Bust of Alexander Hamilton, unknown after Giuseppe Ceracchi, 1790s,
marble, Homewood Museum. (Photo by Phyllis Arbesman Berger)

Alexander Hamilton has been dead for more than 200 years, but more people than ever know his name thanks to his near omnipresence in popular culture over the last decade.

Now Homewood Museum is allowing guests an opportunity to explore the many facets of this fascinating Founding Father in its new exhibition, Alexander Hamilton: The Man Who Made Modern America, on view through March 11.

Combining interpretive panels created by the New-York Historical Society with 30 artworks and artifacts drawn from the Sheridan Libraries and University Museums and private collections, the exhibition examines Hamilton’s improbable rise from orphaned immigrant to scholar, soldier, and finally statesman. Among the items on display are a bust of Hamilton dating from the 1790s, early American coinage, portraits of Hamilton, Washington, and other Founding Fathers, and Hamilton’s receipt for a payment of 120 pounds from Aaron Burr, his chief political rival and eventual assassin.

John Vanderlyn (1775-1852), Aaron Burr (1756-1836), 1802. Oil on canvas. New-York Historical Society, Gift of Dr. John E. Stillwell, 1931.58

Speaking of rivals, the exhibition does not shy away from the tumult in Hamilton’s personal and professional lives, with one entire display case devoted to parsing his many friends and rivals, including Burr, Washington, Thomas Jefferson, and John Adams.

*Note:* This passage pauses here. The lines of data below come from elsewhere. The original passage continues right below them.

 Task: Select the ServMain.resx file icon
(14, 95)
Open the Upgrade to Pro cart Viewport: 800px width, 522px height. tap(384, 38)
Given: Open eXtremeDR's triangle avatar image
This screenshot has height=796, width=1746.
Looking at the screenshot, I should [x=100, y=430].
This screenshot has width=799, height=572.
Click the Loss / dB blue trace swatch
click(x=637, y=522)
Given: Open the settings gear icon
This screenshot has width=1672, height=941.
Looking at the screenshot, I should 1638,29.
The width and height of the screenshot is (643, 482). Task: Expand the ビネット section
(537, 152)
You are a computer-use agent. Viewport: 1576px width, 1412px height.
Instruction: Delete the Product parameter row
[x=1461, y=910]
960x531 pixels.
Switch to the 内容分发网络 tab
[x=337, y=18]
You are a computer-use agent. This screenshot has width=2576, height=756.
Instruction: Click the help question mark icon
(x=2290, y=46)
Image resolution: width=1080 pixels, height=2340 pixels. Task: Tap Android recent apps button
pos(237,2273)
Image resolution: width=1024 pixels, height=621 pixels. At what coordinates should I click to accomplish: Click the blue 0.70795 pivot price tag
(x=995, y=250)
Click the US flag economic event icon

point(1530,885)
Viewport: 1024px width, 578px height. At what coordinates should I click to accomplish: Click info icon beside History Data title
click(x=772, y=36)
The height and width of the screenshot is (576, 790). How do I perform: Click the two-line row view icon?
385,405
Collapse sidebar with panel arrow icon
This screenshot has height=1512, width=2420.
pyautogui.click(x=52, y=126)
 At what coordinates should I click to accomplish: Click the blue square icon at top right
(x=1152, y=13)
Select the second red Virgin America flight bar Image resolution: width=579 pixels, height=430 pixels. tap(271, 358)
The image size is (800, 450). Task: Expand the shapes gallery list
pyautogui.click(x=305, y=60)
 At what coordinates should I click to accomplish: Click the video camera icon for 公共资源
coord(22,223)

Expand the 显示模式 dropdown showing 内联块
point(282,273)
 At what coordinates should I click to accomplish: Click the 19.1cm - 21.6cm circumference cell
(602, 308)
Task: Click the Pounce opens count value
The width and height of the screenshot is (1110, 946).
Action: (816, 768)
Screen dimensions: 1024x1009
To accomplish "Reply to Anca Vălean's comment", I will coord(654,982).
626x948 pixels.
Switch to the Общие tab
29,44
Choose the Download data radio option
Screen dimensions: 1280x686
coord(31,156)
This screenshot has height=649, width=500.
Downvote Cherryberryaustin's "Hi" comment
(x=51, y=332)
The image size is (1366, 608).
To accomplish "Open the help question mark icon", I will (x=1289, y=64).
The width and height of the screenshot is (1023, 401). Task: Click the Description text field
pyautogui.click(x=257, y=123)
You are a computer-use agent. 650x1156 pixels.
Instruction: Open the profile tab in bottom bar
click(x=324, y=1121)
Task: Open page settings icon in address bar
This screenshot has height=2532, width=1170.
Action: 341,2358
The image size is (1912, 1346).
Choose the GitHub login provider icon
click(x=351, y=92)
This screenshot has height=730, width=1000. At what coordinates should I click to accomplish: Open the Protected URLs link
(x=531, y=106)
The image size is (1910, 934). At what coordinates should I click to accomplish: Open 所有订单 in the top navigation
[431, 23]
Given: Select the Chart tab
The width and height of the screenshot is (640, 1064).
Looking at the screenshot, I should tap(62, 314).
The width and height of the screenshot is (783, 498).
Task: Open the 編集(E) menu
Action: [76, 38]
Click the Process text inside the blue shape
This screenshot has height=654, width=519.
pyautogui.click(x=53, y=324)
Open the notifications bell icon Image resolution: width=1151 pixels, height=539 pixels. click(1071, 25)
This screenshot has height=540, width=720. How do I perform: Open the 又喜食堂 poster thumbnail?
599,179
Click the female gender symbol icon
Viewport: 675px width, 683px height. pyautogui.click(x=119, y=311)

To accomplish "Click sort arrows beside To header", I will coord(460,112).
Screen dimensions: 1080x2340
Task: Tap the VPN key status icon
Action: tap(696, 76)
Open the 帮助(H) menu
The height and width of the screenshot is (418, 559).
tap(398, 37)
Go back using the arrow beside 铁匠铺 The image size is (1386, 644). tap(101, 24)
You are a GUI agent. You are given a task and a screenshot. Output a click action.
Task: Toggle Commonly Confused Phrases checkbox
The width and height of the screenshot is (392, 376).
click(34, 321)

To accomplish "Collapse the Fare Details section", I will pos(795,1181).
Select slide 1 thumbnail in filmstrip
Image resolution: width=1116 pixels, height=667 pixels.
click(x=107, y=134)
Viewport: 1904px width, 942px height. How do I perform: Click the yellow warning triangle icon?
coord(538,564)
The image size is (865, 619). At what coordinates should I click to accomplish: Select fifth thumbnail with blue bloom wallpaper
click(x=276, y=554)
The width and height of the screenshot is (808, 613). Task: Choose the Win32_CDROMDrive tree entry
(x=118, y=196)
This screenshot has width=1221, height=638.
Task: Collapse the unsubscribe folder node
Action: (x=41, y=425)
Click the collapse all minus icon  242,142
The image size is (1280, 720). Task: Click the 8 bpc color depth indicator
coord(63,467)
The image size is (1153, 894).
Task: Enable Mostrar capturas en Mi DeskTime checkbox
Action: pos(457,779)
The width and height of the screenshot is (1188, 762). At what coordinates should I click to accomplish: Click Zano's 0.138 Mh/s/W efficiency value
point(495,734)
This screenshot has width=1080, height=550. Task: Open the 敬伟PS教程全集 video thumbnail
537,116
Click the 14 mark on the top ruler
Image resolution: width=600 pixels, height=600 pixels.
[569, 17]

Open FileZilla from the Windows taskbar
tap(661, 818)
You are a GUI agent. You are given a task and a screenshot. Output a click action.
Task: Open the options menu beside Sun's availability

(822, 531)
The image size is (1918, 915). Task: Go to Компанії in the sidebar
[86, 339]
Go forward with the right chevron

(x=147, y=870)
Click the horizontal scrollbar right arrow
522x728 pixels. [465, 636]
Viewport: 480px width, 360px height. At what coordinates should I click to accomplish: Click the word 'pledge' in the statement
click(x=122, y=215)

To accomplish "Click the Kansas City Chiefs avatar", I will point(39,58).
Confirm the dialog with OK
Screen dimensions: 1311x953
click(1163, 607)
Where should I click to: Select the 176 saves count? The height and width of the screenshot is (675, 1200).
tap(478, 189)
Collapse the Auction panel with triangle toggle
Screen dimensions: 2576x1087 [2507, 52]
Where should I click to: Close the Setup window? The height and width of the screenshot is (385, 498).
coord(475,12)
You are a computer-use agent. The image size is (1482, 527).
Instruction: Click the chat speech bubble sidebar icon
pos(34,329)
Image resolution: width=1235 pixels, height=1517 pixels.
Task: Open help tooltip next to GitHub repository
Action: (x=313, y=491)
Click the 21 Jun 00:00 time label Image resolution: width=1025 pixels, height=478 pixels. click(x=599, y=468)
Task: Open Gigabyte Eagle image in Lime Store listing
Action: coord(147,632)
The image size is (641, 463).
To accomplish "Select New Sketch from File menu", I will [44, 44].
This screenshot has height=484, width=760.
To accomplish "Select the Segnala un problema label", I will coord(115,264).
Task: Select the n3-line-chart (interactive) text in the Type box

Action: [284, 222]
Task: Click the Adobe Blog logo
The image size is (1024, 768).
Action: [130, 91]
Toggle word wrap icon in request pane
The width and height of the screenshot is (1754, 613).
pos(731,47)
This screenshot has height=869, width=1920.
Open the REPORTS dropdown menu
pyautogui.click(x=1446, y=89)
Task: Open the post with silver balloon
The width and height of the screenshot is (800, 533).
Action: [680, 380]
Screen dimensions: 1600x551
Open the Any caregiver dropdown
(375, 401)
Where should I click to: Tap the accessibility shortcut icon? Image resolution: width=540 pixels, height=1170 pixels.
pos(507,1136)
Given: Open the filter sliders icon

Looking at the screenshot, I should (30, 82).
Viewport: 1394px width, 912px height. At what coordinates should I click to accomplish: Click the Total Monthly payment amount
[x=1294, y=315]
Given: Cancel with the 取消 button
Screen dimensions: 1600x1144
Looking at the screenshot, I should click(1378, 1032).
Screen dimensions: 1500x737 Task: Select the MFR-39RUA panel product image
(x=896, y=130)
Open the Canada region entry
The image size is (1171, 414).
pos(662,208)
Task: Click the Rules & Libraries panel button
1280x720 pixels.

“As much as Alexander Hamilton was admired and encouraged by George Washington, he was also at odds with his contemporaries about the political system they were trying to create,” notes Dr. Julie Rose, the director and curator of Homewood Museum.

Indeed, the exhibition makes clear that Hamilton was a preternaturally talented and passionate individual who did nothing by half-measure—whether that be advocating for the national debt or calling out the hypocrisy of founding a nation on the principles of liberty but permitting slavery.

Dr. Rose thinks it is Hamilton’s willingness to address—and ability to embody—the contradictions at the heart of America that makes him such an enduring figure.

“Hamilton has captured our national imagination,” says Dr. Rose. “Lin-Manuel Miranda’s musical and Ron Chernow’s biography have certainly stirred interest in Hamilton in terms of questions about our nation’s diversity and our institutions’ commitment to inclusivity. So with political discussions about immigration and inclusion and diversity swirling, this exhibition is a wonderful opportunity to engage with issues that the Founding Fathers left unresolved.”

United States Flag, ca. 1781. Wool, cotton. New-York Historical Society, X.64

Upcoming programming related to the exhibition includes a talk on Tuesday, February 6, by Tony Award-nominated Broadway producer, director, and writer Mark Bramble. Bramble will discuss the power of dance to tell stories on stage, with examples drawn from his current revivals of 42nd Street and circus spectacle Barnum, plus Lin-Manuel Miranda’s hip-hop musical Hamilton.